In 1913, law clerk Richard Prentice Ettinger found that with rapid changes in the law, books frequently became outdated as soon as they were printed. Ettinger had the idea to remove book pages from their binding and punch holes in them so they could be placed in a ring binder. That way, pages could easily be removed and added as changes occurred.
Although today's technology makes it easy to create and store documents on electronic devices such as desktops, laptops, tablets and smart phones, there are advantages to using paper, including loose-leaf paper, for business records and communications. Consider the following paper characteristics when comparing pen and paper to computers:
- Cost-effective: Paper is inexpensive and easily obtained.
- User-friendly: No training is required, and paper can be used almost anywhere.
- Safe: Information is not lost due to a computer crash or hacking.
Paper has its disadvantages in that it can be lost or destroyed by fire, flood and even an ordinary mishap such as spilled coffee. Only you can decide if and when loose-leaf paper is appropriate for your business needs.
In the U.S., loose-leaf paper is most commonly available in letter size, which measures 8.5 by 11 inches. Three holes are punched on the side, although sometimes you see five holes so that the paper can fit in both 2-ring and 3-ring notebooks.
Most loose-leaf paper has faint lines, known as rules, printed on it. The difference between wide-ruled paper and college-ruled paper is the spacing between the lines. The distance between lines on wide-ruled paper is 11/32 of an inch, while the distance between lines on college-ruled paper is 9/32 of an inch.
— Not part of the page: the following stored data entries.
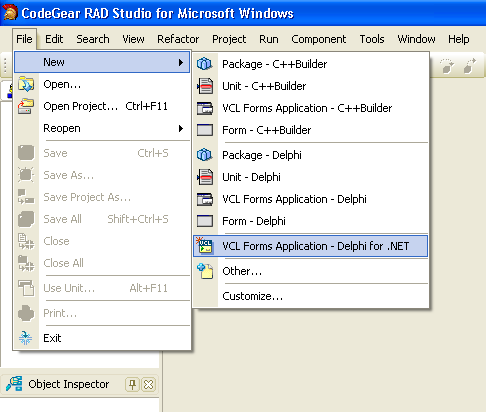Open the Component menu
The width and height of the screenshot is (486, 412).
[319, 39]
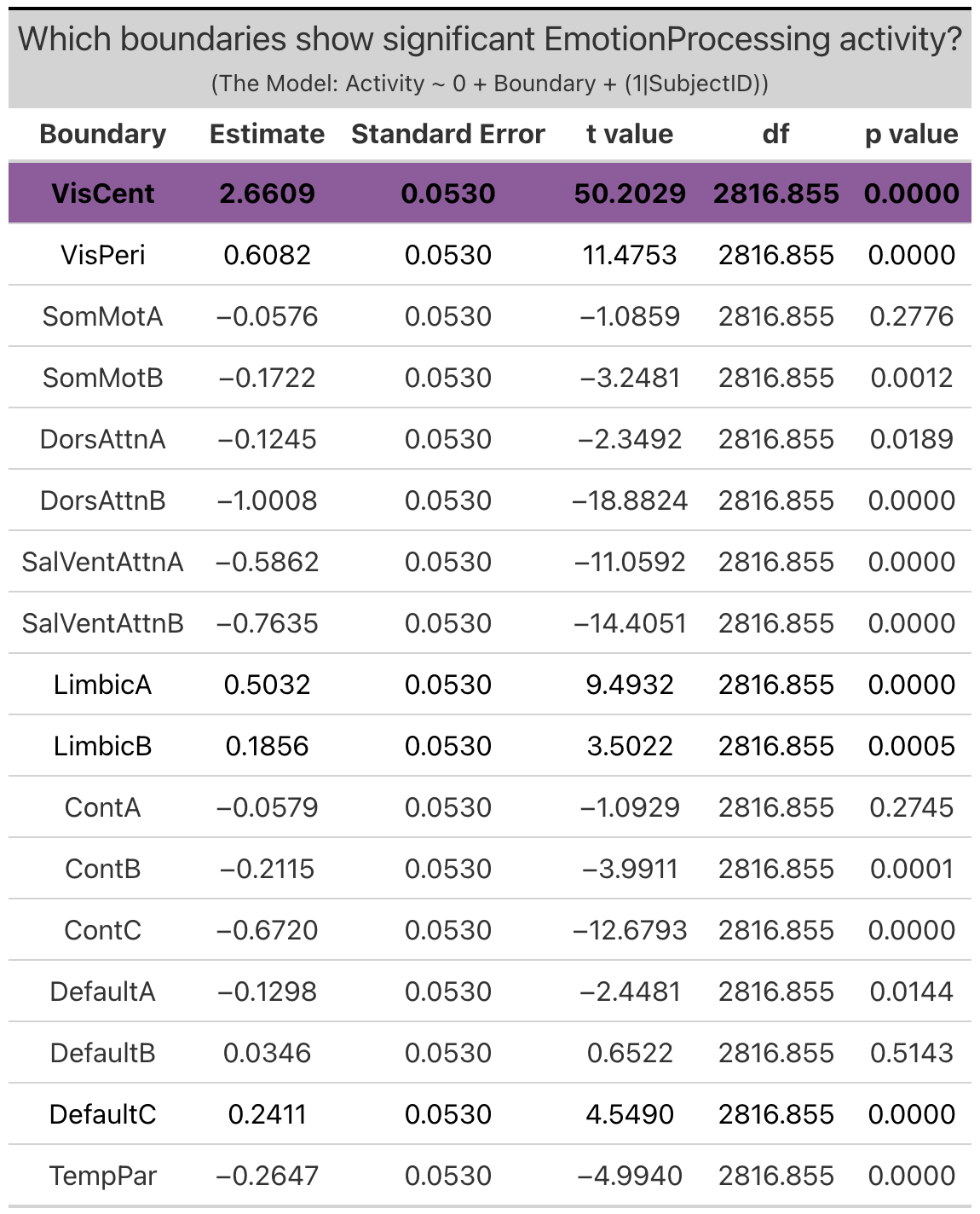Select the highlighted VisCent boundary cell
Screen dimensions: 980x1214
pyautogui.click(x=103, y=194)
Whether to use college-ruled or wide-ruled paper for high school, college or business is largely a matter of preference. There are more lines per page on college-ruled paper, but your writing has to be smaller to fit, so it may be harder to read.
Ring binders are made of plastic, polypropylene, PVC or paper overboard with metal rings. Post binders, most often used for accounting records, typically have sturdy, rigid front and back covers with metal posts and one of several types of metal fastenings.
Ring binders made for standard letter-sized paper range in thickness from a half-inch to 5 inches. Round rings hold 100 to 400 sheets, depending on the binder thickness. D-rings are sturdier and can accommodate up to 1,300 pages in the 5-inch size. The sturdiest binders have slant rings, which can hold 975 sheets of loose-leaf paper in the largest size.
Several companies that make standard-sized binders also manufacture smaller binders, including a 3-by-5-inch size, and loose-leaf papers to fit. The smaller binders work well for contact information and note-taking. They are easily transportable in a pocket or bag.